Tragedia della disperazione:”Non basta soccorrere in mare”

INTERVENTO/Trecento corpi sono ancora allineati in un hangar dell’aeroporto di Lampedusa: uomini, donne, bambini che resteranno in gran parte senza nome, senza storia. In fondo al mare ce ne sono altre decine che forse non avranno neppure un fiore sulla loro sepoltura.

I dibattiti di questi giorni si sono soffermati sulla carenza dei soccorsi, l‘inadeguatezza delle leggi e l’indifferenza dell’Europa. Raramente sono state approfondite le cause di questi esodi drammatici  e massicci . Ci sarebbe da chiedersi perché un continente immenso, ricco di risorse naturali,  non si sia  sviluppato economicamente e socialmente  dopo la fine  del colonialismo, come  quello asiatico .

ll colonialismo, pur sfruttando le risorse naturali dell’Africa, aveva garantito almeno la pacifica convivenza delle popolazioni e la sopravvivenza delle attività e comunità tradizionali. Ad esso  si sono sostituite oligarchie tribali, più sanguinarie e voraci. La “Unione Africana”, nata per  favorire la cooperazione tra i vari stati e  la prevenzione / mitigazione dei conflitti, ha totalmente fallito in questa missione .

Bisognerebbe anche analizzare e  comprendere perché,  a partire dagli anni  ’80, le diverse comunità religiose del continente nero non siano state più in grado di convivere in pace . Come possano migliaia di uomini, donne e bambini muoversi attraverso deserti  verso le coste del nord Africa e pagare  1000 – 2000 dollari a persona  per essere traghettate su pericolanti carrette del mare. Perché,  infine, quei disperati, che hanno assistito a alla morte di parenti ed amici gettati in mare dagli scafisti, non siano loro per primi ,  giunti a terra, ad  aggredirli e  denunciarli . Non  basterà  certo intensificare il controllo dei  mari o  modificare la legge Bossi – Fini  per cancellare queste tragedie.

Per porre fine agli  esodi massicci   e alle tragedie  del mare bisognerebbe agire contestualmente su un  duplice “sistema di forze”: quelle che “spingono” masse di disperati alla “fuga” e quelle che  le  “attraggono” nei Paesi Europei considerati  più ricchi  ed  evoluti.  A “spingere” i flussi migratori non sono soltanto le difficili condizioni economiche dei Paesi di origine ; incidono ancor di più  le guerre civili, i regimi dispotici, i fondamentalismi religiosi.

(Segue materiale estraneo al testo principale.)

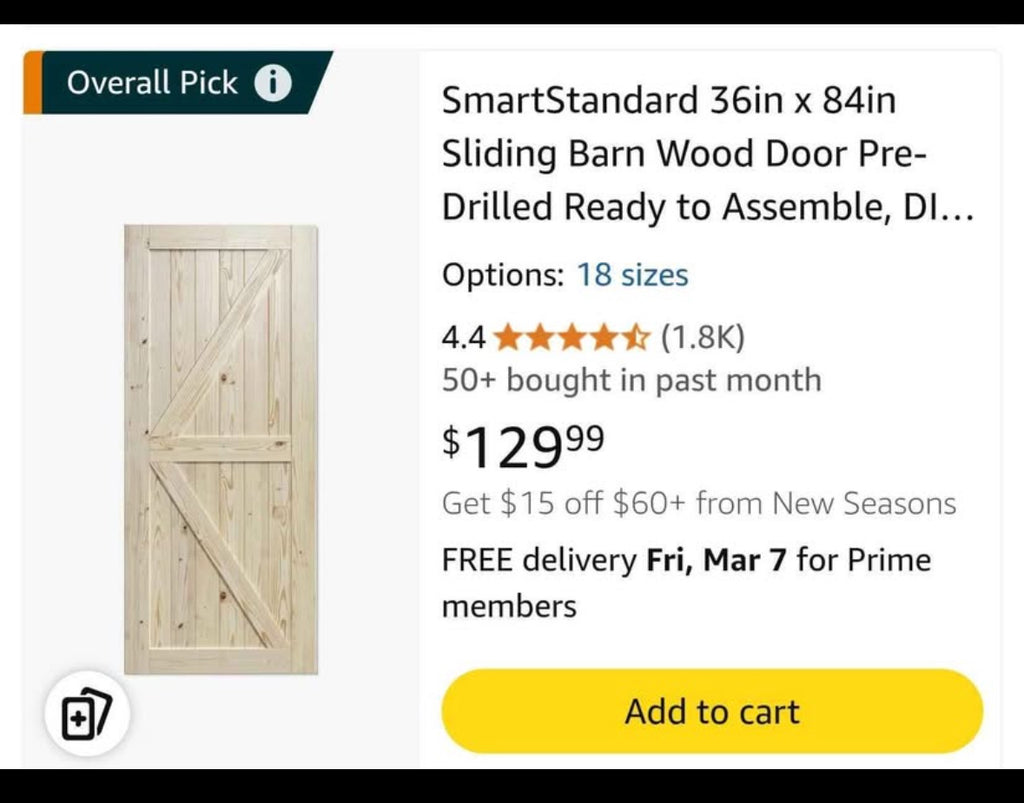Click the half-filled fifth star
This screenshot has height=803, width=1024.
click(x=636, y=338)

Ad “attrarre” è  l’ idea di un diffuso benessere in Europa e di facili opportunità di  lavoro ed integrazione sociale. Come detto, su entrambi questi “sistemi di forze” dovrebbero agire i Paesi Europei per attenuarle , orientarle, controllarle.

L’Italia non ha  colpe particolarmente gravi da farsi perdonare. Le sue comunità di frontiera, le più esposte nel mediterraneo, sono sempre state pronte a dare aiuto e solidarietà. Accade oggi in Sicilia, come  agli inizi degli anni ’90 in Puglia . Non possiamo dimenticare quando nella notte, del 7 marzo 1991 sbarcarono a Brindisi  20.000 albanesi. Non fuggivano da  epidemie dilaganti o  da feroci regimi politici. Erano anch’essi per lo più attratti dal miraggio di un facile  benessere e  sospinti da gruppi criminali.  Anche in  quella occasione aprimmo le nostre case, le nostre chiese, le nostre scuole per soccorrerli, senza attendere  aiuti provenienti da altre direzioni.  Ma quel drammatico flusso migratorio non si sarebbe esaurito, se anziché  perseguire con determinazione  accordi  con i Paesi dirimpettai e  combattere le  bande criminali delle due sponde  (che trasportavano con i gruppi di profughi anche armi e droga)  ci fossimo limitati a criticare  l’inefficienza dei  governi, la lentezza dei soccorsi, l’insufficienza delle nostre strutture di accoglienza..

G. Antonelli

1 Commento

  1. Ho letto il suo articolo. L’analisi che lei fa è precisa, ha centrato il punto. E’ assurdo che tutto ciò accada in Africa, in una terra dalle enormi risorse e dalle infinite possibilità.
    Mi chiedo … quanti anni o secoli dovranno passare, prima che guerre civili e regimi dispotici non impediscano più, a quelli che fuggono, di realizzare il sogno di benessere nella propria terra.
    E cosa dobbiamo fare noi, che siamo al di qua del confine della disperazione, oltre ad accoglierli, che è il minimo che si possa fare.